With the information reaching Kama Kura, he attacks the hospital with his last terrorists; losing his female assassin when the Daka throws a surgical knife and hits her throat. This prompts Kama Kura himself to lead the last attack, killing all the guards before the henchman is killed by Lui. A final battle rages between Big B, Lui and Kama Kura while Fatty goes for the blood donation, handled by a local doctor there only known as Dr. Ferrari by his colleagues. Lui, meanwhile is overpowered by Kama Kura who repeatedly uses a grenade launcher; but Big B intervenes and disarms the terrorist leader by removing the magazine from his M16A1 assault rifle, leaving the pair to engage in hand-to-hand combat to which Big B is nearly defeated but holds off the terrorist leader with an oxygen cylinder. Lui is able to retrieve his gun by using a remote control car belonging to one of Stone's daughters and shoot the cylinder just as Kama Kura tries to throw it at Big B; thus ending the JRA threat to the Daka; who together with B's girlfriend, are both saved thanks to the badly needed blood transfusion.

==Cast==
- Alan Tam as Lui Tai, an Interpol officer
- Andy Lau as Big B, a Hong Kong triad member going on vacation in Singapore
- Eric Tsang as Fatty
- Bryan Leung as Stone, a police officer who worked as mole for the Japanese Red Army for money
- May Lo as May / Ling, B's girlfriend
- Natalis Chan as Doctor Ferrari
- Law Shu-kei as Daka Lama
- Jackson Lau as Soporo
- Chin Ho as Kama Kura
- Chui Sau-lai as Ling
- Jazreel Low
- Teo Ser Lee
- Poon Yan
- Ang Puay Heng
- Cheung Kam-yuk
- Yeung Yim-ching
- Yeung Wing-cheung
- Wong Kwun-lung
- Lam Hoi-kwok
- Cheng Chan-seng
- Lee Kam-loi
- Chu Kwan-yeung as Daka Lama's bodyguard
- Hung Tung-kim

==Release==
The Last Blood was released in Hong Kong on 14 March 1991. In the Philippines, the film was released by Solar Films as Police Protectors on 30 January 1992.

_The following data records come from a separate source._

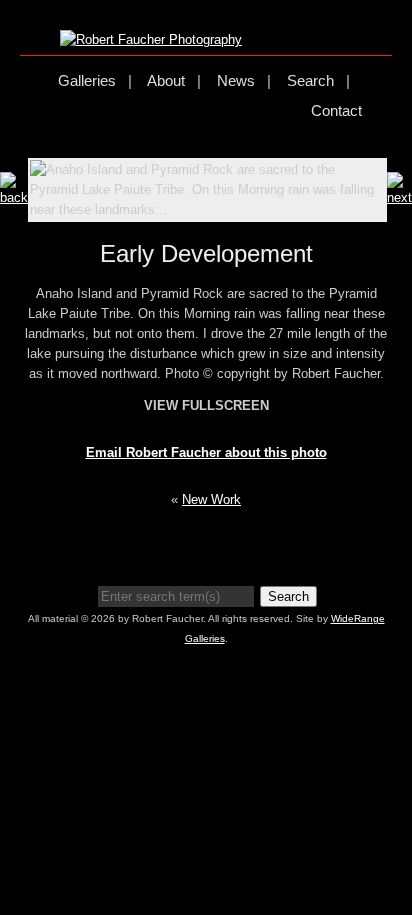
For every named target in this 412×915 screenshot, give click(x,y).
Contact (336, 110)
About (166, 80)
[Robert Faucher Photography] (151, 39)
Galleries (87, 80)
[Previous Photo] (14, 197)
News (236, 80)
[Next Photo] (399, 197)
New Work (211, 499)
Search (310, 80)
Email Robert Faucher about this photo (206, 452)
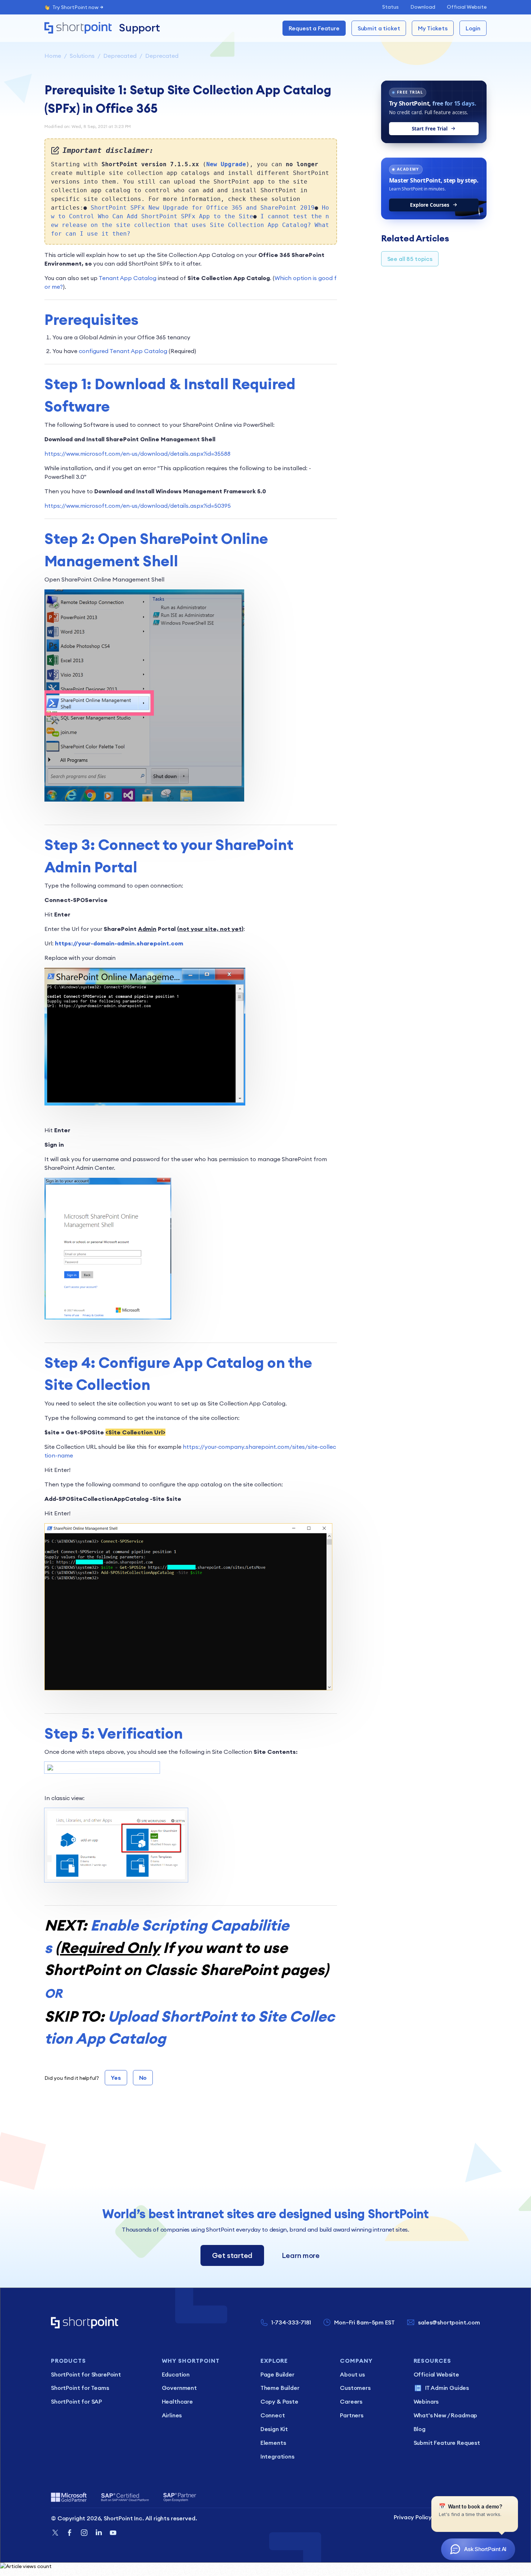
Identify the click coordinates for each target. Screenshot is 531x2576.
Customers (355, 2387)
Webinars (426, 2401)
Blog (420, 2429)
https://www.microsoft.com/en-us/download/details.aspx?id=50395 (137, 505)
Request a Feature (314, 28)
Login (473, 28)
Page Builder (277, 2374)
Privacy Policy (413, 2517)
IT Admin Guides (447, 2387)
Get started (232, 2255)
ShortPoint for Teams (80, 2387)
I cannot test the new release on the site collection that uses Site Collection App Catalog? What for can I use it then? (190, 225)
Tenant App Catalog (127, 278)
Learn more (301, 2255)
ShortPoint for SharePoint (86, 2374)
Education (176, 2374)
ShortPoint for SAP (76, 2401)
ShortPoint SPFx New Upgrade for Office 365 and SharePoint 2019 (203, 207)
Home (52, 55)
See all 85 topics (409, 258)
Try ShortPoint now (75, 7)
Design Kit (274, 2429)
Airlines (172, 2415)
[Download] (252, 1236)
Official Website (467, 7)
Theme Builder (279, 2387)
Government (179, 2387)
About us (352, 2374)
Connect (272, 2415)
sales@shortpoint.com (449, 2322)
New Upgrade (226, 164)
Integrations (277, 2456)
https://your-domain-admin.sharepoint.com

==Box office and reception==
The film grossed HK$13,984,574 at the Hong Kong box office during its theatrical run.

A critic for Sight and Sound, who reviewed a VHS release of the film in 1995, declared it "a shaggy dog thriller" elevated by its "tightly directed set-pieces, slow-motion photography and superbly choreographed fights". They also criticised the video's poor subtitling, stating that it turned the film into a "travesty".